O rozmowie poinformował Donald Tusk w czwartek we wpisie na platformie X. "Bardzo dobre rozmowy z nowo wybranymi: prezydentem Rumunii Nicusorem Danem i premierem Kanady Markiem Carneyem. Obaj zwyciężyli w niedawnych wyborach wbrew wszystkim okolicznościom. W obu mamy lojalnych i oddanych przyjaciół" - napisał.

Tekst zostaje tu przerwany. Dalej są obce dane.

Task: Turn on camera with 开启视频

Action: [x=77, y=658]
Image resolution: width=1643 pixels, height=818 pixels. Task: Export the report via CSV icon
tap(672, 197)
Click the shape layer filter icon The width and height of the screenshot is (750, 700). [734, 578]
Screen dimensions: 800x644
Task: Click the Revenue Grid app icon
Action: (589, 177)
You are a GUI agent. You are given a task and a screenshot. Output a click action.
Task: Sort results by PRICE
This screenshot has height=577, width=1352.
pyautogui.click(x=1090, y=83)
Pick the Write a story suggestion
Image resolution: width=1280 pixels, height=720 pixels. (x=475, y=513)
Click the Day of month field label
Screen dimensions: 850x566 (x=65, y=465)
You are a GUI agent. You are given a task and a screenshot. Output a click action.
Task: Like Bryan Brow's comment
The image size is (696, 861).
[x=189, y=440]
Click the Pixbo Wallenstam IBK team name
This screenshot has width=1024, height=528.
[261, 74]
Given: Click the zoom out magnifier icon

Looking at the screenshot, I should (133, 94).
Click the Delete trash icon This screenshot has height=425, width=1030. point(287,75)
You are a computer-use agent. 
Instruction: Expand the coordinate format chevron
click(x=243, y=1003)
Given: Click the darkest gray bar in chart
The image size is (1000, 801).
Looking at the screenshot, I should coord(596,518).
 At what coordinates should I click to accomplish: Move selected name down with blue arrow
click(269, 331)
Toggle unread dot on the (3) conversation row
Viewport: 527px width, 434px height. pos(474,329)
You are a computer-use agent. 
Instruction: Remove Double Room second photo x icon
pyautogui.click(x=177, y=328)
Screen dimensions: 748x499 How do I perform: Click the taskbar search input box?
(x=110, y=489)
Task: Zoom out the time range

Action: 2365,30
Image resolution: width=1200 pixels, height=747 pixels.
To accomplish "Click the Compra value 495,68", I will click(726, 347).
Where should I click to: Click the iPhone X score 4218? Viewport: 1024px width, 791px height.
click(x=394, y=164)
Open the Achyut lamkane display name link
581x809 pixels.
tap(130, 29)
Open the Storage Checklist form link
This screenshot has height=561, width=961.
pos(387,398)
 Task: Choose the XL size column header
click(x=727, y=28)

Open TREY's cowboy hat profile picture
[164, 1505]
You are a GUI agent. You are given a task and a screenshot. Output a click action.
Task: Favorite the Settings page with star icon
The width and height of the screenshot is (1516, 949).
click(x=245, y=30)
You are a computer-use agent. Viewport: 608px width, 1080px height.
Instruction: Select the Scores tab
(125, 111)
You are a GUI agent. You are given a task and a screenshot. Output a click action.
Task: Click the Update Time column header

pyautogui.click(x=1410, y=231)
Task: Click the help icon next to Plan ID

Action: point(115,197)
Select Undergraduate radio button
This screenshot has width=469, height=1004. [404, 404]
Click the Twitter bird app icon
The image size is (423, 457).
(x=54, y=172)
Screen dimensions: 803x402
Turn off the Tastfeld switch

Dan, proeuropejski burmistrz Bukaresztu, wygrał w Rumunii drugą turę wyborów prezydenckich, która odbyła się w ostatnią niedzielę. Pokonał lidera radykalnie prawicowej AUR George Simiona, który wyraził poparcie dla kandydata PiS w polskich wyborach prezydenckich Karola Nawrockiego.
DOWIEDZ SIĘ WIĘCEJ:
Zamieszanie z wyborami w Rumunii
Niedzielne wybory w Rumunii odbyły się po tym, jak w grudniu ubiegłego roku Sąd Konstytucyjny unieważnił pierwszą turę wyborów prezydenckich z 24 listopada 2024. Przyczyną tej decyzji były zarzuty wobec jednego z kandydatów – Calina Georgescu, który zdobył wówczas pierwsze miejsce – o nadużycia w kampanii i złamanie zasad uczciwej konkurencji wyborczej, a także wsparcie ze strony "aktora zewnętrznego", z sugestią, że chodzi o Rosję.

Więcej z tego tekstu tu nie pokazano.